The lines below, from the one holding "Given: Open 0114_cm's profile picture" through the final line, are to be copied exactly, with no other lines and no pictures.
/---
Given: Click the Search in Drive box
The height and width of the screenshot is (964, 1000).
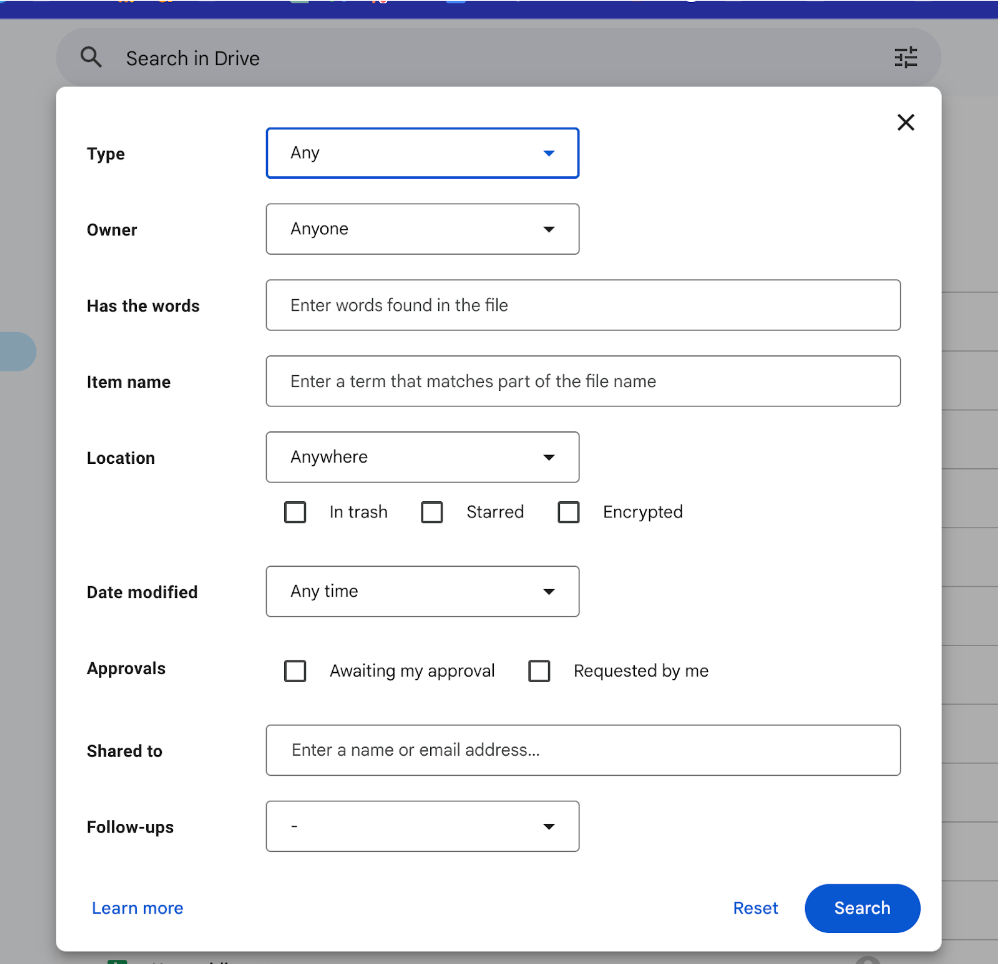Looking at the screenshot, I should pos(498,57).
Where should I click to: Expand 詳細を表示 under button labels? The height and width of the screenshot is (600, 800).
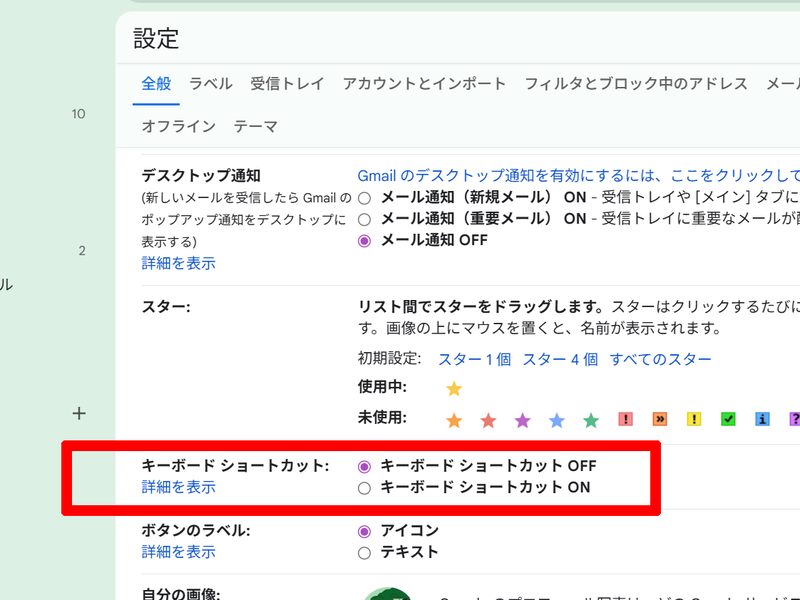click(178, 551)
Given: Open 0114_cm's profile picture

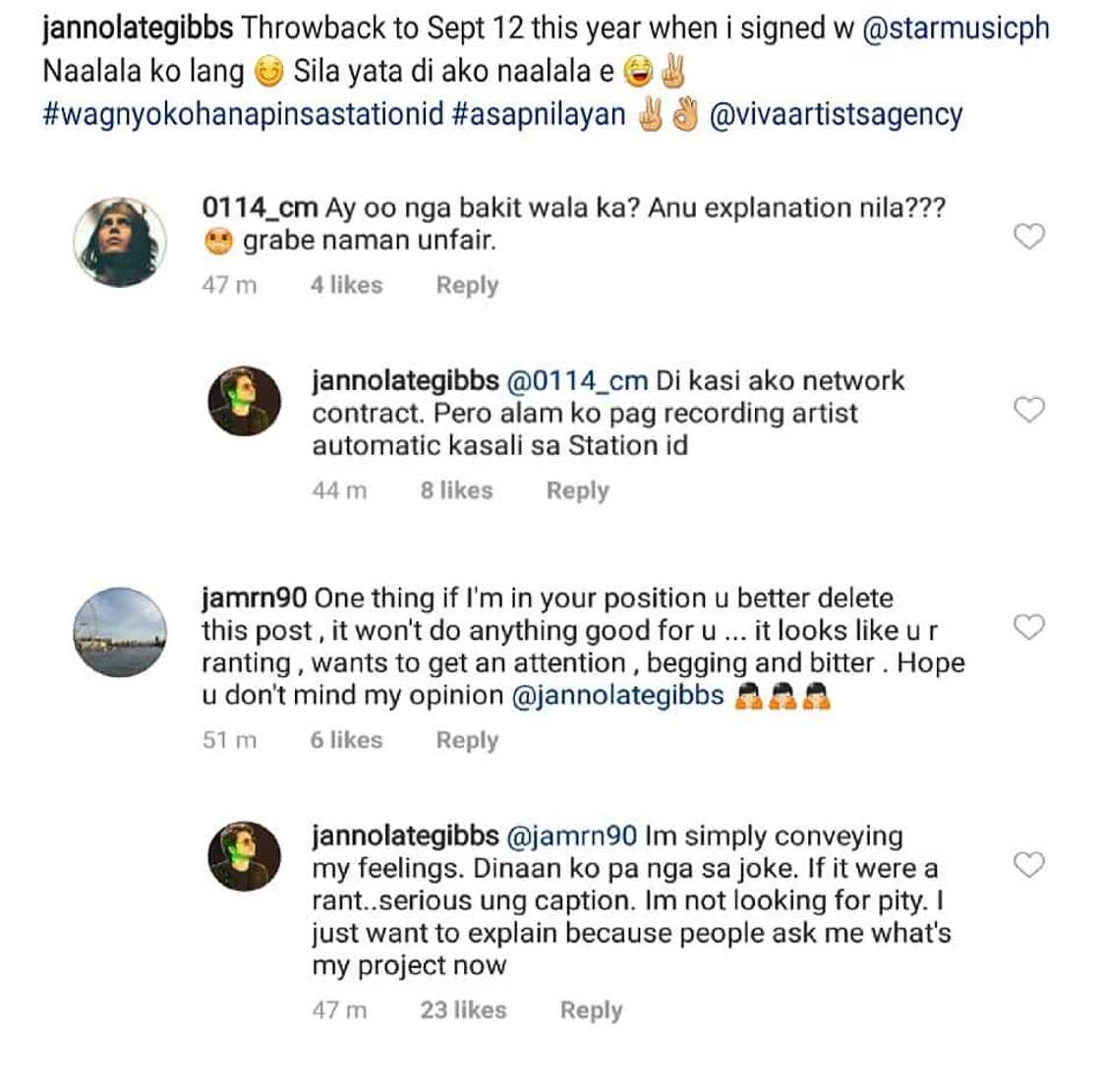Looking at the screenshot, I should tap(120, 242).
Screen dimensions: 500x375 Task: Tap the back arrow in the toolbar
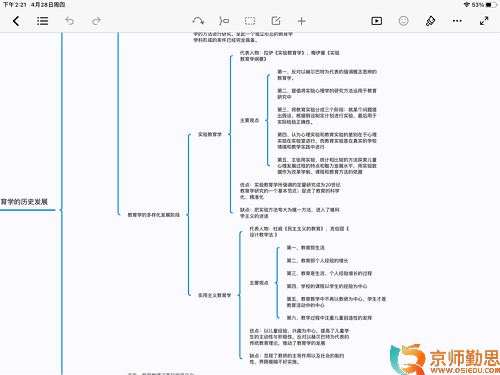[x=16, y=21]
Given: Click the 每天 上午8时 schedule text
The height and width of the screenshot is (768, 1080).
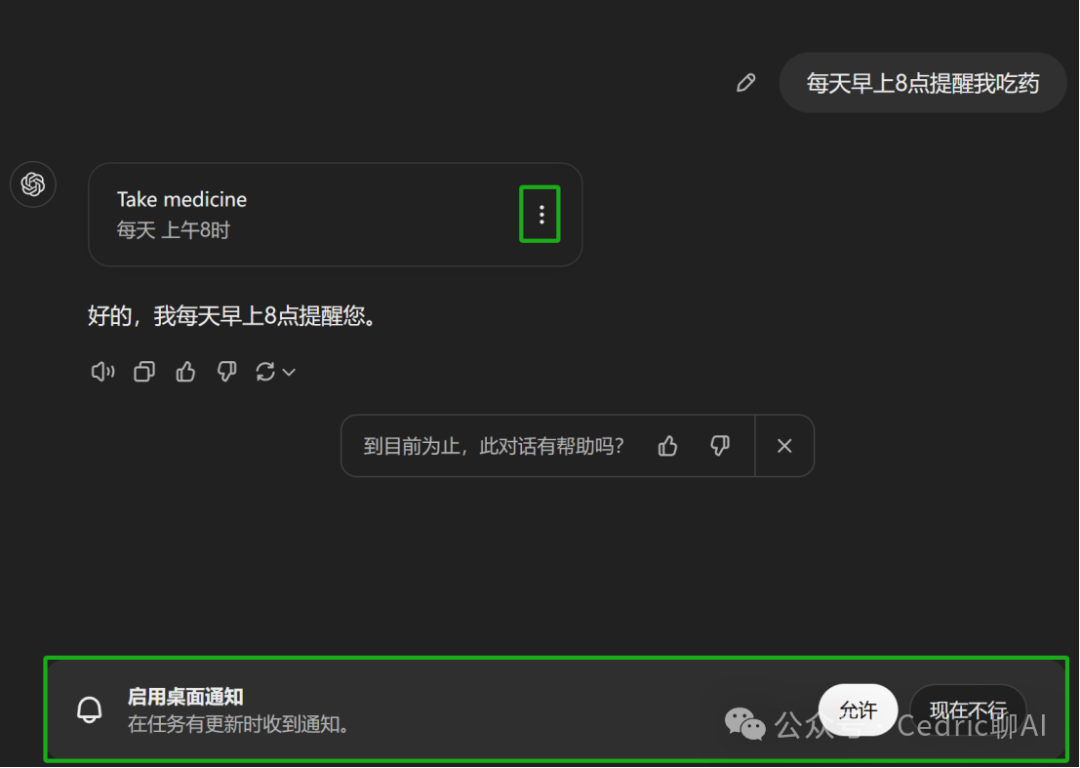Looking at the screenshot, I should (x=174, y=230).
\---
TASK OUTPUT:
Given: Open 0114_cm's profile picture

Looking at the screenshot, I should tap(120, 242).
Screen dimensions: 500x375 Task: Tap the back arrow in the toolbar
[x=16, y=21]
Given: Click the 每天 上午8时 schedule text
The height and width of the screenshot is (768, 1080).
Looking at the screenshot, I should (x=174, y=230).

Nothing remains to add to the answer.